(Beginning of Provided records)
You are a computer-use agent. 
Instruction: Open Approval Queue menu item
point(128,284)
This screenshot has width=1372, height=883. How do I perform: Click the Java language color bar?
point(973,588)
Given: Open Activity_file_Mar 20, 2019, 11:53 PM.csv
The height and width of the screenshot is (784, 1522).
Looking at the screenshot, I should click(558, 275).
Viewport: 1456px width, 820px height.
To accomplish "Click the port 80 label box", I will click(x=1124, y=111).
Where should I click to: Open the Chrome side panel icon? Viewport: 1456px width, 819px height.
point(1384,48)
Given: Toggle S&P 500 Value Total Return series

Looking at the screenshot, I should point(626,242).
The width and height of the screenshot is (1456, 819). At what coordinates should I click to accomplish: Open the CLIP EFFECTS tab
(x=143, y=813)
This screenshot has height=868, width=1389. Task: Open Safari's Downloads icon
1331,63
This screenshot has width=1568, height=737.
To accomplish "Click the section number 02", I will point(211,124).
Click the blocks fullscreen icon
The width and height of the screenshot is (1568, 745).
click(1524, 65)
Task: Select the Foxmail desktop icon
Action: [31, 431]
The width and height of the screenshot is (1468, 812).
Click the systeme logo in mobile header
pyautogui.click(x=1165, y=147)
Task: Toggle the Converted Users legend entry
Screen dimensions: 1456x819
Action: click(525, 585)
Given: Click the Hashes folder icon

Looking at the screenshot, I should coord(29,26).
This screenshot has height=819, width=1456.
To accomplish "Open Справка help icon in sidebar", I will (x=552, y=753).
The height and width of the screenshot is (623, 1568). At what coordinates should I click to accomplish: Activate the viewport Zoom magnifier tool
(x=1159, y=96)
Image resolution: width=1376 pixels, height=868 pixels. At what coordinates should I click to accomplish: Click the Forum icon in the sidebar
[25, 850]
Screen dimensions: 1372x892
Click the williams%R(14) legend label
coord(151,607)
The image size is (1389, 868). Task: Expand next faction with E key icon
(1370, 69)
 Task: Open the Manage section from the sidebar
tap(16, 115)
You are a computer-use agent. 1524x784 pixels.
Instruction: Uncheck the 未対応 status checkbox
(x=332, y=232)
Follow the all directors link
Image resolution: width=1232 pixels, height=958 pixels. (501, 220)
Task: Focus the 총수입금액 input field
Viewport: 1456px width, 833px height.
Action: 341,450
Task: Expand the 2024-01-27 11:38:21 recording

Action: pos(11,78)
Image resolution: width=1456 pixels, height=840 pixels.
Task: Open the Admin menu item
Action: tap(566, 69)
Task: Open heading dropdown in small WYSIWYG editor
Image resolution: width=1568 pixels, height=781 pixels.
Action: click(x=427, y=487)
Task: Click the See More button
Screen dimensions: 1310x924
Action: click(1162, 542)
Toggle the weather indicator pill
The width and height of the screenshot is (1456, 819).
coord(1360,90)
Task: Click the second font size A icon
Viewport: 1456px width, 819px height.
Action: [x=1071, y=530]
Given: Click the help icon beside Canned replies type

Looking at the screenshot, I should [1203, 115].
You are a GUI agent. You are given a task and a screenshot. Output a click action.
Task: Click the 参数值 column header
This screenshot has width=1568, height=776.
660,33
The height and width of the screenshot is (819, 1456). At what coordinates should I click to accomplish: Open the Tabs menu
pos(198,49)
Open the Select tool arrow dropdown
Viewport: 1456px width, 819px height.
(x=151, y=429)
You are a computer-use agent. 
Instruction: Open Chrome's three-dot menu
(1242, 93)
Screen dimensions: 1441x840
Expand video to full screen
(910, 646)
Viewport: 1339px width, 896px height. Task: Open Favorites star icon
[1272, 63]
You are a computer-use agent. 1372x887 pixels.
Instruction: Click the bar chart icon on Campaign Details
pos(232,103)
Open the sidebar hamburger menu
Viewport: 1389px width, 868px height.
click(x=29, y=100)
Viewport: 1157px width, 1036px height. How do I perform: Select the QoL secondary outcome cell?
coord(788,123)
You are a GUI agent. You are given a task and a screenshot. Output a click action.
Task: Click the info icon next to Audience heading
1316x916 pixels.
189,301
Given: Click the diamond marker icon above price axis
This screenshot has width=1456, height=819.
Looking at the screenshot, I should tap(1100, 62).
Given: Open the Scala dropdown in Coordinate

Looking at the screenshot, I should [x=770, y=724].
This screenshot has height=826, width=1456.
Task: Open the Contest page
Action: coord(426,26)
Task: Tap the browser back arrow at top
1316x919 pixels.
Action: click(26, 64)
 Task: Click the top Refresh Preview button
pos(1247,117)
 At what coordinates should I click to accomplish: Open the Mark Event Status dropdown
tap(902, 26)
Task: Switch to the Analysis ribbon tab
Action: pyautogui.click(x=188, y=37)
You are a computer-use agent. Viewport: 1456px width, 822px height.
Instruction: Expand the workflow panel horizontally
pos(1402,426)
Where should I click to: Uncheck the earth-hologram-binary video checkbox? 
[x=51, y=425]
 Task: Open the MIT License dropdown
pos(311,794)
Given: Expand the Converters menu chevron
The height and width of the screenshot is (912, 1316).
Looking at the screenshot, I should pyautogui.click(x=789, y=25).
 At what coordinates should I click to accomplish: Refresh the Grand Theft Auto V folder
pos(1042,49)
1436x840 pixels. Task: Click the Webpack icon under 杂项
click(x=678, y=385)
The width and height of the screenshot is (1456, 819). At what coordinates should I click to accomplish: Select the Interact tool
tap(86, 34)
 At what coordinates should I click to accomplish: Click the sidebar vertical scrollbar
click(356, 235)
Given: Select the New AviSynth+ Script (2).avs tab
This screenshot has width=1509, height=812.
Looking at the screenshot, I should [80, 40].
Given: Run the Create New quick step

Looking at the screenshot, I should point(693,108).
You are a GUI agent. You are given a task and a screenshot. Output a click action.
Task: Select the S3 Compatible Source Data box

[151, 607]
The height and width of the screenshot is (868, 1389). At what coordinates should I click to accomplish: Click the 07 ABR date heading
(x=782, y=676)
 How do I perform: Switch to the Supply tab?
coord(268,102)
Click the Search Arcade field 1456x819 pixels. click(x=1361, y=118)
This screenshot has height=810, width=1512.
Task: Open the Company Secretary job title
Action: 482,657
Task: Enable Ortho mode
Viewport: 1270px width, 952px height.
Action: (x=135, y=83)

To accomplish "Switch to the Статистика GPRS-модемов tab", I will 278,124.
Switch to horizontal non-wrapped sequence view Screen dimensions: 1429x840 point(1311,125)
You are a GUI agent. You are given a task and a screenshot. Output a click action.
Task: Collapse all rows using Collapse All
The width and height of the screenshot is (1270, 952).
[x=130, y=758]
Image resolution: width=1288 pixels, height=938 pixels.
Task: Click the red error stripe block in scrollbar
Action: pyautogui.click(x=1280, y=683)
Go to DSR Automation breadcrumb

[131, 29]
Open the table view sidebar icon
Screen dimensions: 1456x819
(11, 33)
(End of Provided records)
* _Brief_: Above are the entries. Output exactly the lines beginning with the line that has "Task: Click the See More button" and ending with the line that has "Task: Click the 参数值 column header".

* _Expected answer_:
Task: Click the See More button
Screen dimensions: 1310x924
Action: click(1162, 542)
Toggle the weather indicator pill
The width and height of the screenshot is (1456, 819).
coord(1360,90)
Task: Click the second font size A icon
Viewport: 1456px width, 819px height.
Action: [x=1071, y=530]
Given: Click the help icon beside Canned replies type

Looking at the screenshot, I should [1203, 115].
You are a GUI agent. You are given a task and a screenshot. Output a click action.
Task: Click the 参数值 column header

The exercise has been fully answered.